Vol.3 No.10, 25 March 2003

Courage to Think Radical and Alternative

By Margaret Legum

A comprehensive review of government economic policy over the past five years, by Quentin Wray of Business Day (10.3.03) shows the 'strategic brilliance' of our Finance Minister in using every mechanism known to conventional economics for positioning our economy to grow. Yet it has made no serious impact on the appalling poverty, exclusion and deskilling of that half of our population that gains nothing from the prosperity of the rest. All the research shows that the 'expansion' promised through the last Budget cannot remotely address the need. Similar measures have failed throughout the world.

Tiny comfort is taken from the pitifully small increase in formal employment - which does nothing to address the annual new entrants to the job market, let alone the accumulated unemployment over a decade - and from the 0.6% reduction in food prices from annual inflation of 15.5% to only 14.2%. That will hardly be received with joy among those who compete for food with scavenging animals and watch their children die of cold, in an economy where others throw away food, take luxury holidays and routinely upgrade their cars for hundreds of thousands of rands, and where tax concessions are made to the rich imprisoned behind razor wire against the crime-driven poor.

The only possible explanation for our government's continued espousal of a system that reliably fails our people is that they believe they have no alternative. They are not callous people; they are not without personal experience of the horrors of economic deprivation; they are certainly not fools. They are internationally lauded for the delicacy of the various balances they have to strike in preparing our economy for successful competition in the global market. In doing so, they have gone a long way to undermine the intrinsic racism of the 'markets'.

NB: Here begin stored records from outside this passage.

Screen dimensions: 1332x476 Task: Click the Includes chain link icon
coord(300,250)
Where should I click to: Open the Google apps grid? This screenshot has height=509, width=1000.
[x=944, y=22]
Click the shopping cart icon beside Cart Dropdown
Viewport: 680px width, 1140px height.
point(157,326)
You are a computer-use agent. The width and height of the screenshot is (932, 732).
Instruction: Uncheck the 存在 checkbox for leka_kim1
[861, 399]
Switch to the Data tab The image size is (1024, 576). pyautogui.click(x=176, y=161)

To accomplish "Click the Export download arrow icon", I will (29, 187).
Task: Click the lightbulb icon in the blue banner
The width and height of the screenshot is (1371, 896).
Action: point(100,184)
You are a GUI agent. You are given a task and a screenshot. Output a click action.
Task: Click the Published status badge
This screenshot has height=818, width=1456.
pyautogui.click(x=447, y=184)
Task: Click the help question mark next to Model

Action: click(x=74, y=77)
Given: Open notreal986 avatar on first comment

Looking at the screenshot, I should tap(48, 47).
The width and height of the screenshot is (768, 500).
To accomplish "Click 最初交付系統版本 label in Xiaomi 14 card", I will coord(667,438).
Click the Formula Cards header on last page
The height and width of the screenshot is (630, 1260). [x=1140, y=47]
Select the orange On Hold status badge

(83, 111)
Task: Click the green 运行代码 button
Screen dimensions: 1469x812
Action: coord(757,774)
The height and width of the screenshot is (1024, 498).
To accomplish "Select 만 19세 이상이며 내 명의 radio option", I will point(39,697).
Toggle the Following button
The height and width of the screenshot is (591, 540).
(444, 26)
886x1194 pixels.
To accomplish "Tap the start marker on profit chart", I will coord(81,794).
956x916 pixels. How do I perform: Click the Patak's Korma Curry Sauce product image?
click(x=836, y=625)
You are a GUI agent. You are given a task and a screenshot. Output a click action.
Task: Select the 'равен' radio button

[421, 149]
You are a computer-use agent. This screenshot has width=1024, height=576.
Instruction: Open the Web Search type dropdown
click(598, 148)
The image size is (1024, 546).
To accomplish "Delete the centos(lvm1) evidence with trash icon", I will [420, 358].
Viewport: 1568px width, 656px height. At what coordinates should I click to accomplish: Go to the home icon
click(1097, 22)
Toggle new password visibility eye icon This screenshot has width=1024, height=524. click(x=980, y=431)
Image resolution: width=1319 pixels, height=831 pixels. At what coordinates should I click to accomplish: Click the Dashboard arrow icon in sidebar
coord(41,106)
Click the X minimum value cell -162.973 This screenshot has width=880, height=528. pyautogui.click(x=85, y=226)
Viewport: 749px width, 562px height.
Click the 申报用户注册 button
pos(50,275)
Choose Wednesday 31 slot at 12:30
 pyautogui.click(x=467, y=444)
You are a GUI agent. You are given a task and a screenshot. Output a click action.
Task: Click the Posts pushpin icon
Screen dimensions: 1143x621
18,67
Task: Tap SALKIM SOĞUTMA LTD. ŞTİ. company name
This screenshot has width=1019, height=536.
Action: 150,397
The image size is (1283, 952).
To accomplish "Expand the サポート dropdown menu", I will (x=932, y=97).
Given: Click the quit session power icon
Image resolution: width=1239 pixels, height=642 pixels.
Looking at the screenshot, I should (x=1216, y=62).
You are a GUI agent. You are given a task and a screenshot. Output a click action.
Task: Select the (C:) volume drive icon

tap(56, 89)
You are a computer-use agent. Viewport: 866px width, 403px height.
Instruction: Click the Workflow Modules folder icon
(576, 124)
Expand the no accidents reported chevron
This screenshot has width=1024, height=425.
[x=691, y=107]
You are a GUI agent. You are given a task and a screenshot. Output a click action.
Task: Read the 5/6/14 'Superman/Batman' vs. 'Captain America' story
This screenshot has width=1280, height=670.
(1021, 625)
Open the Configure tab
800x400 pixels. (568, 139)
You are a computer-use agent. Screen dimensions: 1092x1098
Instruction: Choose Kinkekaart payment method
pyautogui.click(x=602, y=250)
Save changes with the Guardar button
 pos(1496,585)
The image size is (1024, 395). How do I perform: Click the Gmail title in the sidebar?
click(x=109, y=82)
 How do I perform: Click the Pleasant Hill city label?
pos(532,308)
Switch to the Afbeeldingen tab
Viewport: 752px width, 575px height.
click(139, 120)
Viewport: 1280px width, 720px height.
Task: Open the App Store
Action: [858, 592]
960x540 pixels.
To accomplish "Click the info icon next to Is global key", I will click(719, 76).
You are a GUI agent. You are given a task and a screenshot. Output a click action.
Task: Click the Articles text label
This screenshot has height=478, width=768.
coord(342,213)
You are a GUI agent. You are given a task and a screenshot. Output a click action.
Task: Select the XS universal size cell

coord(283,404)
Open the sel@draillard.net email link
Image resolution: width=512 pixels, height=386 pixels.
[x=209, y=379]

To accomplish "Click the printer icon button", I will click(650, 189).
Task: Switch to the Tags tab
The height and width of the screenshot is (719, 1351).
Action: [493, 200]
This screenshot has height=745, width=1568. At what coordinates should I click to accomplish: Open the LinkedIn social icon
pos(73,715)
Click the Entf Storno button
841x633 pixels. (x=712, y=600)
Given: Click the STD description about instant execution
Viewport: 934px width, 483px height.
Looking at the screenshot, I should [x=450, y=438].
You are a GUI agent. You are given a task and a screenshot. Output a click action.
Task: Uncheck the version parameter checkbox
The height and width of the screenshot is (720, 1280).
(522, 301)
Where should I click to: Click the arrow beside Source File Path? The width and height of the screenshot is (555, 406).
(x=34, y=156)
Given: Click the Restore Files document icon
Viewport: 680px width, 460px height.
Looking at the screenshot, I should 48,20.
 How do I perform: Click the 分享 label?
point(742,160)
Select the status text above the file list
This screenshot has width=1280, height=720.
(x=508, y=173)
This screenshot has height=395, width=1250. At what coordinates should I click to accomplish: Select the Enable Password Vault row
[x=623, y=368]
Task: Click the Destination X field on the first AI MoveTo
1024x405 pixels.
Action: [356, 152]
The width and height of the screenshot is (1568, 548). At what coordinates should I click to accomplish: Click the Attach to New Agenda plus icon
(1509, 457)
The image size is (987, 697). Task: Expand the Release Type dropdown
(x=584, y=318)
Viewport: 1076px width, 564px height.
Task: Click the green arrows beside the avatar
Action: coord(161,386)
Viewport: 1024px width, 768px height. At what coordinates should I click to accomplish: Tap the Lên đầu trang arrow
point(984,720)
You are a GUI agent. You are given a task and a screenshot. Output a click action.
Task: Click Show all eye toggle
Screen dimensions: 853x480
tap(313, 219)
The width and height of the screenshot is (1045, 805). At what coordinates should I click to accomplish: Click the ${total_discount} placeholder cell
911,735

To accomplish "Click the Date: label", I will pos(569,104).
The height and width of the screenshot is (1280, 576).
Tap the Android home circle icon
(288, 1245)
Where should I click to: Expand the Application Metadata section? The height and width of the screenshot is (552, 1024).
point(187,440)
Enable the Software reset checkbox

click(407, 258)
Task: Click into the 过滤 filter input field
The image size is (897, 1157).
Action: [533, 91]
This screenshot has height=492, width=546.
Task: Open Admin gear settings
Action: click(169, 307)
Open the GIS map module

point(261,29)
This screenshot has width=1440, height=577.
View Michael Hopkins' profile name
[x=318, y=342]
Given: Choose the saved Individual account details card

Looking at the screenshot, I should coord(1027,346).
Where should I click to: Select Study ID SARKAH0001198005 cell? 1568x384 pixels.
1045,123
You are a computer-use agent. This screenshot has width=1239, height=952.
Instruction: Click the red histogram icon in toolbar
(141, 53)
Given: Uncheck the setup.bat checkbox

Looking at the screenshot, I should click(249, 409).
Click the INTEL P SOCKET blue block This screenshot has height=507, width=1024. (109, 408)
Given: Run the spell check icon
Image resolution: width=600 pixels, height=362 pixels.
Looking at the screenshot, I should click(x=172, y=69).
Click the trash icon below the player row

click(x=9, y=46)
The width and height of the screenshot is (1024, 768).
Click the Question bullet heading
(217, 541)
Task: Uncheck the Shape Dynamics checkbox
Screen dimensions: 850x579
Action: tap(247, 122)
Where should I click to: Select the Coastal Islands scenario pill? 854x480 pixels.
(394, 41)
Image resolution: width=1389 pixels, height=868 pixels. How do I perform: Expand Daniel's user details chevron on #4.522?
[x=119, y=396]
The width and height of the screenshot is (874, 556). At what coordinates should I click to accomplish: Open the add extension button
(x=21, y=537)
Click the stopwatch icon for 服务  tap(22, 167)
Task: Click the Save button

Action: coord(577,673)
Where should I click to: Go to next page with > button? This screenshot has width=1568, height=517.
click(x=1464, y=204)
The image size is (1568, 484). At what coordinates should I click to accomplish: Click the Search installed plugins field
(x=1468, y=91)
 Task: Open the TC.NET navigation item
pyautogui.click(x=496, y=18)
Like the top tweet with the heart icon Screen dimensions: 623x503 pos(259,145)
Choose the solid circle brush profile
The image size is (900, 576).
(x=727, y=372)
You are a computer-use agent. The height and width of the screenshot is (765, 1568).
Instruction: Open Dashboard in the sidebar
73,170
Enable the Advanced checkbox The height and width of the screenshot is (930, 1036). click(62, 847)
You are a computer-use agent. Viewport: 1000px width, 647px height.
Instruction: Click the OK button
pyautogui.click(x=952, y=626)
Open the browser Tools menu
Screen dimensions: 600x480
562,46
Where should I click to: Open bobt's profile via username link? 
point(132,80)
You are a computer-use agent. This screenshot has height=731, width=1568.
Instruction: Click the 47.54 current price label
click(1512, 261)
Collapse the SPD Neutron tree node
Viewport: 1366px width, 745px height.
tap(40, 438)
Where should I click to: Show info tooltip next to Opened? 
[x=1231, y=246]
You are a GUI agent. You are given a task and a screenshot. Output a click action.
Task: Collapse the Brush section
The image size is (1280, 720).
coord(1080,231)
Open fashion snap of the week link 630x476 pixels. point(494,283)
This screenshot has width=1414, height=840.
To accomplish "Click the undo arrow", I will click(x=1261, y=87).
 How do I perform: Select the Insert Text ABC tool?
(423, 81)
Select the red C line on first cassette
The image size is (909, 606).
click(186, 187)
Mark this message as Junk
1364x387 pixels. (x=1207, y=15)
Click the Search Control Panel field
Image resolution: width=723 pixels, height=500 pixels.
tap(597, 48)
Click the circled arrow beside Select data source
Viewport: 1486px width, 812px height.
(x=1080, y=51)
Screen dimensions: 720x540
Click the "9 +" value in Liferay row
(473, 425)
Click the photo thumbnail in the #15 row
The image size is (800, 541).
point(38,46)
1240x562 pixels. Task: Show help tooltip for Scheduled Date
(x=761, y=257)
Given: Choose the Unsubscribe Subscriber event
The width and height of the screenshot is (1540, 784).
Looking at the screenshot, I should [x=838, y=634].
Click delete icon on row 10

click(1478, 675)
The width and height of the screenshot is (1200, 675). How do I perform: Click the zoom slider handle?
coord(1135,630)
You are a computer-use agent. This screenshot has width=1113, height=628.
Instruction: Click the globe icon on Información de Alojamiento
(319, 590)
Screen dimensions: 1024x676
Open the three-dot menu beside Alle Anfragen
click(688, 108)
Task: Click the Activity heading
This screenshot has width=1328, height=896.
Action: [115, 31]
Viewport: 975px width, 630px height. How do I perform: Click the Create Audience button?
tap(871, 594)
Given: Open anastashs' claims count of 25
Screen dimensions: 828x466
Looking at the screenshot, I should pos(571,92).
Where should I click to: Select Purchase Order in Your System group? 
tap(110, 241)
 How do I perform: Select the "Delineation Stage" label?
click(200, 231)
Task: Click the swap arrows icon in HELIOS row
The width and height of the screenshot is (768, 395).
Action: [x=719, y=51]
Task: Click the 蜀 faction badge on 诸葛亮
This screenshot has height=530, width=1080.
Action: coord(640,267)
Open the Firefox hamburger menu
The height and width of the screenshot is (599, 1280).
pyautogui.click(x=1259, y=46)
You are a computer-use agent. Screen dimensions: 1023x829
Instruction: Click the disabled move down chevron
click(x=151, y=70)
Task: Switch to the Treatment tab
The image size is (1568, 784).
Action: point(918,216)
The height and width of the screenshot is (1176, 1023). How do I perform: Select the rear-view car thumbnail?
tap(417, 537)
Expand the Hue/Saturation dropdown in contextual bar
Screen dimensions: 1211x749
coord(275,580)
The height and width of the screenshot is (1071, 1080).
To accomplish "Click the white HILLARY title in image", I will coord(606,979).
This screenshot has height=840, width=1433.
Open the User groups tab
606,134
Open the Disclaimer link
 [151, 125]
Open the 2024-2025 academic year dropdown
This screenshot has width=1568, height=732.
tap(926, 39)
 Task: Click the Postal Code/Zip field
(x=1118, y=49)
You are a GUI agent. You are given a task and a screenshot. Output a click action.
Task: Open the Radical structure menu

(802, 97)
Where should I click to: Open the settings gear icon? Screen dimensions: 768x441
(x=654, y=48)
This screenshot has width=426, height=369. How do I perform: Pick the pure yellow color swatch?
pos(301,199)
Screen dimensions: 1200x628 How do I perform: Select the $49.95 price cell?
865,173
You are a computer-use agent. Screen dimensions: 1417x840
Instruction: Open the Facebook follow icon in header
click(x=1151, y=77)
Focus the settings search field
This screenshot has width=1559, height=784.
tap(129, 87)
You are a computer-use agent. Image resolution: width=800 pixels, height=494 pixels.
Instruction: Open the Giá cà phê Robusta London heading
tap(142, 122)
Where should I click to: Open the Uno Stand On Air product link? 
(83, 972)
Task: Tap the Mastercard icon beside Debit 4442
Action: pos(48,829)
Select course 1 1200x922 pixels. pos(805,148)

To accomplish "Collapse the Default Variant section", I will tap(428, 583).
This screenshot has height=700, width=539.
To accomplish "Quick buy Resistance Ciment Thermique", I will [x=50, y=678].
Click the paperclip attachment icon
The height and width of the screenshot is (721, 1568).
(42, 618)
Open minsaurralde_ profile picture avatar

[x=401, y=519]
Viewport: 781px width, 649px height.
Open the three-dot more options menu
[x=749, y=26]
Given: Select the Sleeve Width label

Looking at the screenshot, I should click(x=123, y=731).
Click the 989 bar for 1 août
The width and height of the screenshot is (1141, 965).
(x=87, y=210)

The belief in a lack of alternatives derives from the advice of, and the pressures from, that powerful global elite that gains from the unregulated global market in capital and trade. Their interests are served by being allowed to move their capital at will to places where labour is cheapest, governments are most amenable to their continued privilege and civil society is most docile in matters of environmental protection. Their interests are served by opening every nation's markets to their goods - since they already have technological advantages, as well as those of scale, experience and skill.

Their interests, and not ours, are served by the pretence that trade always benefits everyone, and that capital always flows from the rich to the poor. Logic as well as researched experience shows that neither of these is true. Trade benefits only those powerful enough to set the rules of trade, and those who are already ahead in competing for markets. Capital flows from poor areas - where it is least effective - to rich areas where it is most profitable. It stands to reason, and it is born out by experience. Look around you; and note the concentration of wealth and power internationally and nationally.

But they have persuaded us that we are deceived and that their theories are correct. They have persuaded us, against all the evidence, that they will change the rules of trade so that we have a chance to compete on equal terms with them in their markets. Neither the French nor the Americans have any intention of unravelling their agricultural subsidies - which cost Africa something like $7 billion a year - but they allow us to think that they will.

Or at least they have persuaded us that are so powerful that they cannot be opposed. And there lies the rub. Our government, even if open to the evidence before their eyes, believes that it is too dangerous to oppose the global power elite. A small news item tells us that the Malawi government's decision to set up a new Ministry of economic planning and development had 'caused the donor community to demand in the interests of the international community, an explanation for the formation of the new ministry'. It went on 'Donors have withheld $75 million of budget support to the Malawi government, until the IMF approves the nation's budget 'In this case 'donors' means an IMF-led coalition, which arrogates to itself the right to approve Malawi's budget.

We are more powerful than Malawi. But the People's Budget Coalition of COSATU and civil society, with its painstakingly researched proposals for local economic regeneration and real inclusive growth, gets no attention from the government. We remain trapped in outdated and patently ineffective theories of economic growth.

But it is not simply courage that is lacking. It is an understanding that there are viable alternatives. These will be the subject of the next series of articles from SANE.